In this case, it is a trick question. The investment has already been made. Thirteen years and billions of dollars later the apt description of the return on investment you just read was provided in 2001 by Francis Collins, then director of the National Human Genome Research Institute. The Human Genome Project has also been described it as “one of the great feats of exploration in history” which “gave us the ability, for the first time, to read nature’s complete genetic blueprint.”
So now that we have the textbook on the approximately 20,500 genes that make up the human “genome,” what do we do with it? If you take a purely holistic view, especially since it is now more feasible than ever to sequence the whole genome of individuals, there would be immense value in sequencing every individual from birth and use the information gained alongside the textbook provided by the Human Genome Project. This would further advance the power to treat, prevent and cure disease and to establish genomics as a primary fundamental in precision medicine.
The long-term vision would be that every new born baby be sequenced and the data should accompany an individual patient for life, and clinicians could query the data every time a patient makes a visit for a medical procedure, prescription, surgery, anything you can think of. The sequencing data can always be revisited, analyzed and used to support important clinical medical decisions in the future.
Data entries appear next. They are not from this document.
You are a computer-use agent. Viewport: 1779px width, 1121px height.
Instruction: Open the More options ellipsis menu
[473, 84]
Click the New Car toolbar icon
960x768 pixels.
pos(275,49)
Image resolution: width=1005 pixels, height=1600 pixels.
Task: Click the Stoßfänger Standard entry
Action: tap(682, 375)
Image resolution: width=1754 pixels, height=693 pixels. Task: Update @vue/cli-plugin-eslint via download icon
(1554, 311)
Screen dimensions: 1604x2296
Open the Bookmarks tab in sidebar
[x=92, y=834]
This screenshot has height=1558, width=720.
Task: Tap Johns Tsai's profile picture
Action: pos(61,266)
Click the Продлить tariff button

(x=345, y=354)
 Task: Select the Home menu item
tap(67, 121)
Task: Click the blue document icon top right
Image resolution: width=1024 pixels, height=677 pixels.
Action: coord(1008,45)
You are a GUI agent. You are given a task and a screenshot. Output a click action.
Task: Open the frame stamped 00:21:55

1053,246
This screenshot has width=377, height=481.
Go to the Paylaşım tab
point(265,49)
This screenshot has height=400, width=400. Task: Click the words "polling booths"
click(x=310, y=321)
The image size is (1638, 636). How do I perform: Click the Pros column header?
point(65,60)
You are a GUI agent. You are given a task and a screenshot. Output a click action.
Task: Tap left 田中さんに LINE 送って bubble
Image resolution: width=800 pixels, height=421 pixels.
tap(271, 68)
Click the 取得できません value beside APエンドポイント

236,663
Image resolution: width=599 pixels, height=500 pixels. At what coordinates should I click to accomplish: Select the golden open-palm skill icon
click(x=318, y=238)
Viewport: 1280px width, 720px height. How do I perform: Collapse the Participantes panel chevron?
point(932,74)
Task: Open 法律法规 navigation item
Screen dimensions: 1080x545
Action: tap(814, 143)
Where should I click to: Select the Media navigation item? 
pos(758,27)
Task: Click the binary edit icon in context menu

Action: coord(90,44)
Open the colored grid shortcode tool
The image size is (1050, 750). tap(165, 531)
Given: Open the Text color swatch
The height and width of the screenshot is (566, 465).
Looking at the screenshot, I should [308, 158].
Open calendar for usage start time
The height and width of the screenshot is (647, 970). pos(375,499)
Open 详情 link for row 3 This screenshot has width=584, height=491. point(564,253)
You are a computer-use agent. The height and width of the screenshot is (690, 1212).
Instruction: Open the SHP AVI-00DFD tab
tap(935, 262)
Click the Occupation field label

We have the tools and technologies to enable the long-term vision but, at this time, genetic testing is not really part of the “playbook” for hospitals or large health care systems.
A primary challenge at this point, at least from a technological standpoint, is that genomic sequencing requires a lot of data, about 80 gigabytes of data for an individual. Multiply that by tens of thousands of people, it is easy to envision difficulties in storing, managing, and processing. This is as big as “big data” gets. Healthcare organizations are not yet equipped for this type of data immersion. The options are to work in the cloud or in collaboration with an entity that has the infrastructure, such as genomic testing organizations that can provide the data infrastructure and computer power to enable the adoption of the holistic view. Early adopters on the clinician side are already taking advantage of platforms that provide analysis for sequencing data.
The bottom line is whole genomic sequencing is being used, but not to the extent that it should. For now, it still comes down to the individual clinician. At the hospital department level, if it is genetics or neurology, there are some that have policies that support whole genome testing. But it is not being seen healthcare system-wide as of yet. Discussions with large healthcare organizations about taking a stronger holistic view in support of genome sequencing for life are still at an exceedingly early stage.
But the conversations should continue because there are plenty of medical situations in the life cycle that utilize advanced genetic testing. A newlywed couple will sometimes choose a carrier screen, testing to see if they have any hereditary mutations that could affect the next generation. For pregnancy, there is non-invasive and invasive prenatal testing to see if the baby is healthy. After the child is born, there is genetic testing for many conditions. As we age, there may be a need to take some prescription medicine. There are pharmacogenomic tests to see if the drug that you are taking is good or bad for you. If somebody gets cancer, the tumor can be sequenced in order to understand the tumor profile and determine the best treatment. In later age, people develop neurological disorders that could be genetic and so on. Genetics affect our lives pretty much from birth to death.
“It is only a matter of time” is a phrase we often hear a lot to foretell future scenarios. It is usually followed up by the qualifier “and money.” In this case, as with many technologies, the cost of sequencing will drop with time. It will get to the point where cost will not be a barrier. This will facilitate government regulators and medical boards to change policies on when it is appropriate to use genetic testing and what type of test. Eventually, insurance payers (private, Medicare, Medicaid) will cover genetic testing for life so clinicians can routinely order it. I believe that, within the next ten years, every newborn baby will be genetically sequenced with the data “textbook” being available for life.
About Haim Neerman
Haim Neerman is CEO of Variantyx, a provider of highly specialized genetic testing to clinicians and their patients.